Roy Tennant About Roy Tennant

Roy Tennant is a Senior Program Officer for OCLC Research. He is the owner of the Web4Lib and XML4Lib electronic discussions, and the creator and editor of Current Cites, a current awareness newsletter published every month since 1990. His books include "Technology in Libraries: Essays in Honor of Anne Grodzins Lipow" (2008), "Managing the Digital Library" (2004), "XML in Libraries" (2002), "Practical HTML: A Self-Paced Tutorial" (1996), and "Crossing the Internet Threshold: An Instructional Handbook" (1993). Roy wrote a monthly column on digital libraries for Library Journal for a decade and has written numerous articles in other professional journals. In 2003, he received the American Library Association's LITA/Library Hi Tech Award for Excellence in Communication for Continuing Education. Follow him on Twitter @rtennant.


  1. Kelly Brannock says:

    The State Library of NC is using volunteers to transcribe digitized documents. Details here: http://statelibrary.ncdcr.gov/digital/ncfamilyrecords/verticalfiles.html
    It’s an easy way to volunteer and volunteer efforts are making a difference in increasing access to local information.

  2. Claire Stewart says:

    University of Iowa Libraries are also using this for their Civil War Diaries project: http://diyhistory.lib.uiowa.edu/

    Iowa and California Digital Newspaper Project both did sessions on this at the most recent DLF (CDNP abstract: http://www.diglib.org/forums/2012forum/no-tempest-in-my-teapot-analysis-of-crowdsourced-data-and-user-experiences-at-the-california-digital-newspaper-collection/)

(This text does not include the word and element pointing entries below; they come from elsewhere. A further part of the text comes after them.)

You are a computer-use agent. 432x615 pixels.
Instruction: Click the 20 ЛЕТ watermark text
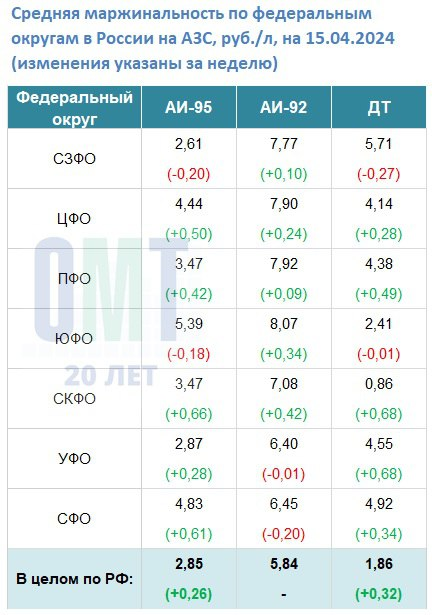pos(111,375)
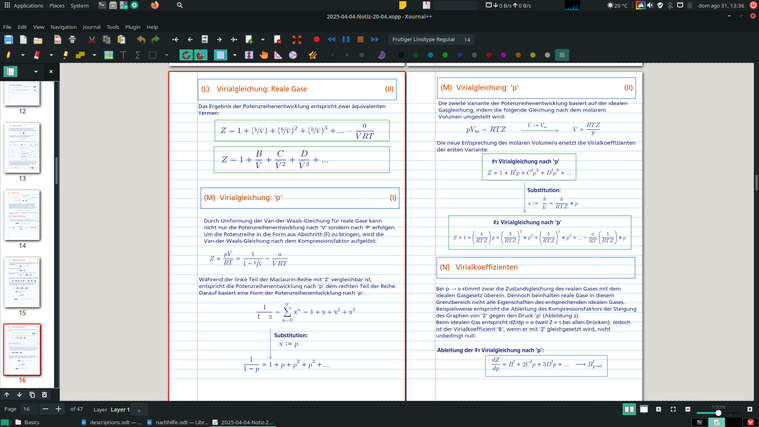Open the sidebar view dropdown arrow
This screenshot has height=427, width=759.
[x=36, y=72]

  3. Roy, you know I love you, but…

    All the above projects (including those in the comments) counted on considerable dedicated technical staff to design and implement the UI and get the data where the data needed to be. There’s your “why not” answer, right there.

    Now, tools are starting to exist that make this not quite such a slog. Scripto (http://scripto.org/) and T-PEN (http://t-pen.org/TPEN/) are two that I have my eye on; there’s also Islandora, which has had a TEI markup/correction tool for some time, if TEI is your thing.

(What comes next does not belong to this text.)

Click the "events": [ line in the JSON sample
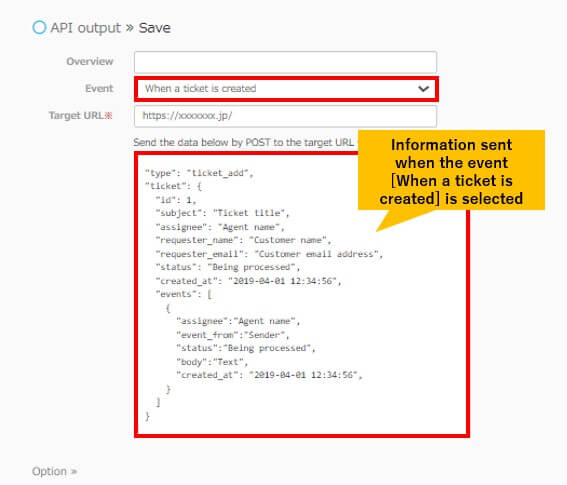 tap(183, 294)
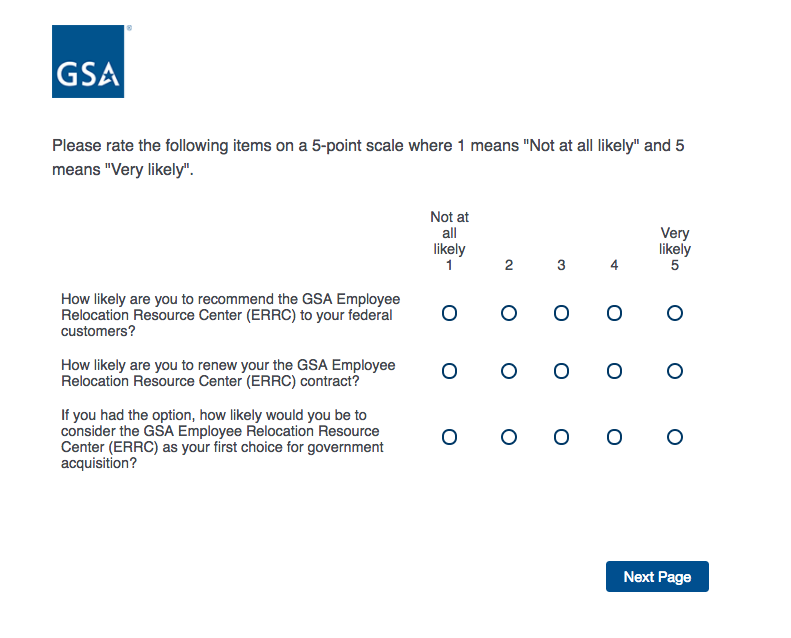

    This is all to the good. Erasing the technical labor that’s still necessary to bring crowdsourcing projects to fruition? Not so good. Please don’t do it.

  4. Dorothea, No worries, you make an excellent point. It is no small thing to put this together technically, and I was wrong to not note that while wondering why more organizations don’t do it. Mea culpa, and kudos to those organizations who both have the technical chops and use them to these ends.

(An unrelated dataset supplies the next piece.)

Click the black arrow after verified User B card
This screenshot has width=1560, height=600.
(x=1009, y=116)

  5. I’m not sure whether this is a quibble with Dorothea or a violent agreement. While tools like Scripto and T-PEN make it possible to avoid the ongoing effort of systems like UIowa’s original design (which required a staff member to cut-and-paste each transcript from an email account to their CMS) or the development effort of building a transcription tool from scratch, there are still costs.

    What I tell people investigating the hosted version of my own FromThePage is that even though they don’t have to develop or install software, there is still a substantial amount of set-up work required for each set of documents they want to host. Their scanned images need to be scaled down from archival-quality TIFFs to something more reasonable, sometimes separated into recto/verso images, and uploaded or FTPd to the transcription tool. (And if they’re importing from a CMS like the Internet Archive, that work still needs to be done to get the images into that system.) The appropriate metadata needs to be entered, which usually includes document-specific text like desired transcription conventions which staff may not have experience with.

    More important than that, though is the ongoing work of the recruitment and motivation of volunteers. If volunteers report problems or ask questions about the images, the handwriting, or the software, someone from the institution needs to reply quickly, or else those volunteers will find a more responsive project to work on. This kind of community management work needs to be part of someone’s job on a near-daily basis, and so long as volunteers are still contributing–so long as the crowdsourcing project is successful–it’s doing to take work.

  6. I think it’s violent agreement, Ben. My answer tends more to the “why aren’t libraries/archives trying this?” whereas yours is closer to an answer to “why aren’t more crowdsourcing projects successful?”

    The answer to both questions is “labor,” but the exact nature of the labor differs in each case.